Штурценеггер замечает:

– Да, но практически, что может сделать архитектор, если закон позволяет строить дома не выше чем в три этажа?..

Но на мой вопрос, кто же издает такие законы, он не отвечает, а продолжает твердить, что современному градостроительству чинят препятствия, и я, невежда, получаю целую уйму сведений, кроме одного – почему они не изменят этот закон? Штурценеггер то и дело восклицает: «Мы демократия!» Я его не понимаю. В чем, собственно, выражается свобода демократического строя, если не в том, что он дает право народу в демократическом духе менять свои уложения, когда того требуют изменившиеся обстоятельства. Вопрос – хотят ли этого швейцарцы? Отвергаю опасную теорию, что демократия нечто незыблемое и неизменное, так же как и то, что свободными, как наши отцы, можно остаться, лишь не превысив меру их свободы. Что есть реалистичность? Штурценеггер все время твердит: «Идеи, ну да, – благородно, красиво, но надо реалистичнее смотреть на вещи!» Что он хочет этим сказать? Правда, как специалист, он признает, что двухэтажная романтика все меньше и меньше себя оправдывает, что все труднее становится жить в стиле девятнадцатого века, что, строя такие поселки, превращать и без того маленькую страну в деревню – чистое безрассудство. И я снова в упор спрашиваю: «В чем она, ваша идея? История не остановится, как бы швейцарцы этого ни хотели! Никто не останется самим собой, если не пойдет новой дорогой! Будущее неизбежно! В какую же форму вы хотите его облечь? Нельзя быть реалистом, не руководствуясь какой-либо идеей».

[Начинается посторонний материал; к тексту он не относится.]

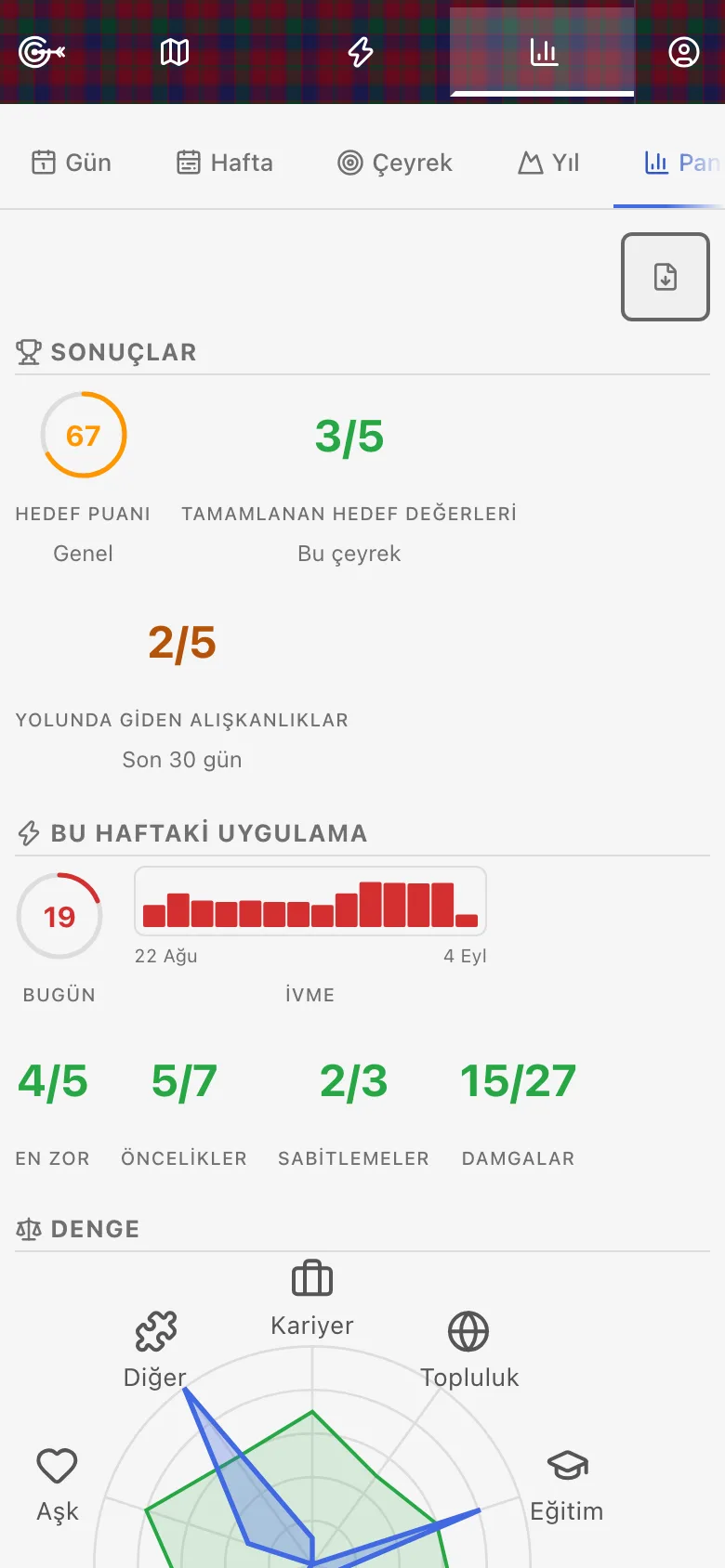Switch to the Çeyrek tab
This screenshot has width=725, height=1568.
395,163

Его улыбочка, его смиренная мина раздражала меня еще до того, как возникла ссора. Бледный и серьезный, пока сводит счеты с главным архитектором города, он становится равнодушным, как только дело коснется идей, – господин Штурценеггер, архитектор моего прокурора, друг Штиллера.

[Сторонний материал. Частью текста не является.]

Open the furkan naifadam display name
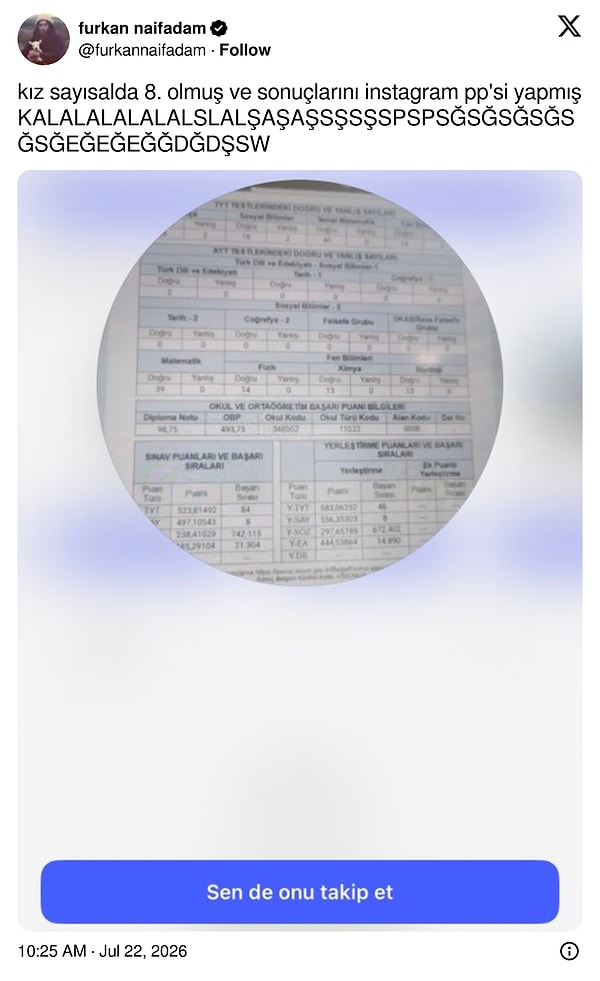This screenshot has width=600, height=981. [142, 28]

– Дружище, – говорит он под конец и кладет руку мне на плечо, – ты все тот же!

Молчу.

– Лишь бы что-то ниспровергать, – говорит он. – Эх ты, разрушитель устоев! Я-то знаю тебя, старый нигилист!

В ответ на это я, не раздумывая, обзываю его задницей. Грубое выражение, но я и подумав не подобрал бы более подходящего для людей вроде господина Штурценеггера, любящих размышлять, но знающих одну лишь цель – собственное удобство и распространяющихся о нигилизме, как только кто-то выражает свою волю. А он? Он продолжает смеяться, еще раз хлопает меня по плечу, надеется, что мы вскоре встретимся в нашем старом кабачке, – ты ведь не забыл?.. Оставшись один в своей камере, я еще много раз твержу это слово. Из-за таких типов, как Штурценеггер (и мой защитник), я окончательно теряю чувство юмора, и этого я не могу им простить.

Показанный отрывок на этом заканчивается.